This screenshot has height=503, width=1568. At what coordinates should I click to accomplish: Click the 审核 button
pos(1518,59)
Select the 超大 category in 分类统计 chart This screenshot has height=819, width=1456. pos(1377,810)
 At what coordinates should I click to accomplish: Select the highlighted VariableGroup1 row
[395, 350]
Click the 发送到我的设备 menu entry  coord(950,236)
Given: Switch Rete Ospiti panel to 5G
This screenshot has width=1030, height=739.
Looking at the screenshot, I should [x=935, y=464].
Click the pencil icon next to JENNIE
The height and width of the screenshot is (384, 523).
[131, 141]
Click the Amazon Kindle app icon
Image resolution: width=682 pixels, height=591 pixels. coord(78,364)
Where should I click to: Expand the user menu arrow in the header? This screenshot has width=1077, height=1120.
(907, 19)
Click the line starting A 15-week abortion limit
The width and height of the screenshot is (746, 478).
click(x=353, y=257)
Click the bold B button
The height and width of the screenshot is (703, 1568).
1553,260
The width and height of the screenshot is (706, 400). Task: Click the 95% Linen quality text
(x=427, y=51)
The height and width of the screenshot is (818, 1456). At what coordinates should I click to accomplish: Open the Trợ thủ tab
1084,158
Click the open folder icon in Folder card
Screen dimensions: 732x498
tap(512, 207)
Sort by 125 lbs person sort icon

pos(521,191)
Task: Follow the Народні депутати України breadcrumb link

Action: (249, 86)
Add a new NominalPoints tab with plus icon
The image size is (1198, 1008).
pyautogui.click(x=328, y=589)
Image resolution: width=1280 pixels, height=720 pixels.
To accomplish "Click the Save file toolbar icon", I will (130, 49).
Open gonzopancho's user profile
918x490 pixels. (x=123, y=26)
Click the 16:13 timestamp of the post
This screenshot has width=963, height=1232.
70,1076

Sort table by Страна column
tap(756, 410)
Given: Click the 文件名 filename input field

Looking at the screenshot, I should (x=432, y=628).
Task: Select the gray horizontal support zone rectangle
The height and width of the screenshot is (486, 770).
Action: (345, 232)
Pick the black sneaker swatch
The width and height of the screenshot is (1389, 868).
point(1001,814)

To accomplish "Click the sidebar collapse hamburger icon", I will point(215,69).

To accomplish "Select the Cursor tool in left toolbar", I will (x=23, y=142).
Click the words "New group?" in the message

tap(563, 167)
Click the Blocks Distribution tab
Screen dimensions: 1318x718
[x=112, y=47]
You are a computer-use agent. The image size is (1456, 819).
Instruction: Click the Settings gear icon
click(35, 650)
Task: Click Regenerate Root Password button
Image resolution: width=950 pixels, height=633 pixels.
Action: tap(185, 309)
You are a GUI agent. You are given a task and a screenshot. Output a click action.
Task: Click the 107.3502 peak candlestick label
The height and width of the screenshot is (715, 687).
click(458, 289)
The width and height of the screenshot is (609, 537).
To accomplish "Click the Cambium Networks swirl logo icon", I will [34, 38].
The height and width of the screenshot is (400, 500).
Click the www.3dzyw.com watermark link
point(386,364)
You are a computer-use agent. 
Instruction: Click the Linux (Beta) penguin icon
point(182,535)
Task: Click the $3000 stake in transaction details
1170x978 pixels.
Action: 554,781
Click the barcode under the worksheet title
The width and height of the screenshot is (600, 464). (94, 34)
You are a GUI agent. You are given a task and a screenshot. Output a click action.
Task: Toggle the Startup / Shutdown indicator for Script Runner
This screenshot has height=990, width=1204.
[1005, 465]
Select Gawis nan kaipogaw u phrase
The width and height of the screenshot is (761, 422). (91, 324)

--*--

■ TO BE DONE ■
From the material above, list each line that contains the word "computer", copying each line in full.

■ TASK RESULT ■
You are a computer-use agent. The image size is (1456, 819).
You are a computer-use agent. 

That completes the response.